● Extracto de página
“Mba’éichapa peikomi?... Mba’eichapa oî Fulano ha Fulanito ha Fulanita...”. Y así fue preguntando la prima que llamó a casa desde el famoso “interior” del país –término que, por cierto, resonó con fuerza tras esa llamada telefónica como sinónimo de alma o conciencia–.
Me impresionó la ternura de esta prima que llamó a preguntar, nombre por nombre, por cada uno de sus queridos familiares del “exterior” asunceno, a quienes casi nunca puede visitar desde su lejano valle. Hace años que no nos vemos, pero su interés, su tono confiado y su sincera alegría al saber del bienestar de cada uno, produjeron un efecto alentador en mi ánimo.
Tanta es la fuerza de un gesto gratuito y auténtico. Esa llamada interrumpió un coloquio algo denso sobre el tema de la violencia social que se expande y profundiza, y a cuyas raíces tratábamos de llegar con unos amigos.

● Material proporcionado
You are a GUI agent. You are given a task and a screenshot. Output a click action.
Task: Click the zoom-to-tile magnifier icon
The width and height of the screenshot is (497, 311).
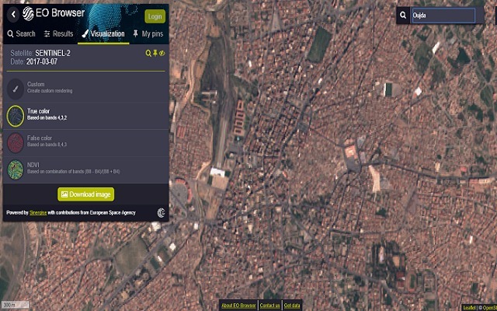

● Tarea requerida
Prolonga el texto sobre la llamada de la prima a partir de su última oración.

● Espacio de respuesta
Es difícil hoy instalar preguntas realistas sobre este tema copado por una suerte de relato interesado, cuya conclusión es prejuiciosa y desalentadora para la familia como institución básica. Ciertamente, hay violencia en muchas familias, hay problemas de comunicación, hay problemas económicos, hay egoísmo, hay soledad y hay miedo. Todos los miembros estamos afectados. Esta situación es caldo de cultivo de la violencia, sin duda. Pero ¿es la solución que la familia ceda su espacio y misión al Estado y a las oenegés que se autoperciben como expertas en el tema por saber manejar estadísticas y un lenguaje persuasivo? ¿Cómo confiar la guía moral de nuestra sociedad a los financistas del control poblacional, que a nivel global están poniendo de moda un discurso antifamilia y presionan a los gobiernos a aceptar sus condiciones para recibir ayuda monetaria a cambio?
La violencia es una fiebre alta que nos indica que el cuerpo social está enfermo. Pero debemos diagnosticar bien para discernir la cura porque, a veces, una medicación inapropiada puede ser peor que la enfermedad. ¿No será que falta levantar las defensas?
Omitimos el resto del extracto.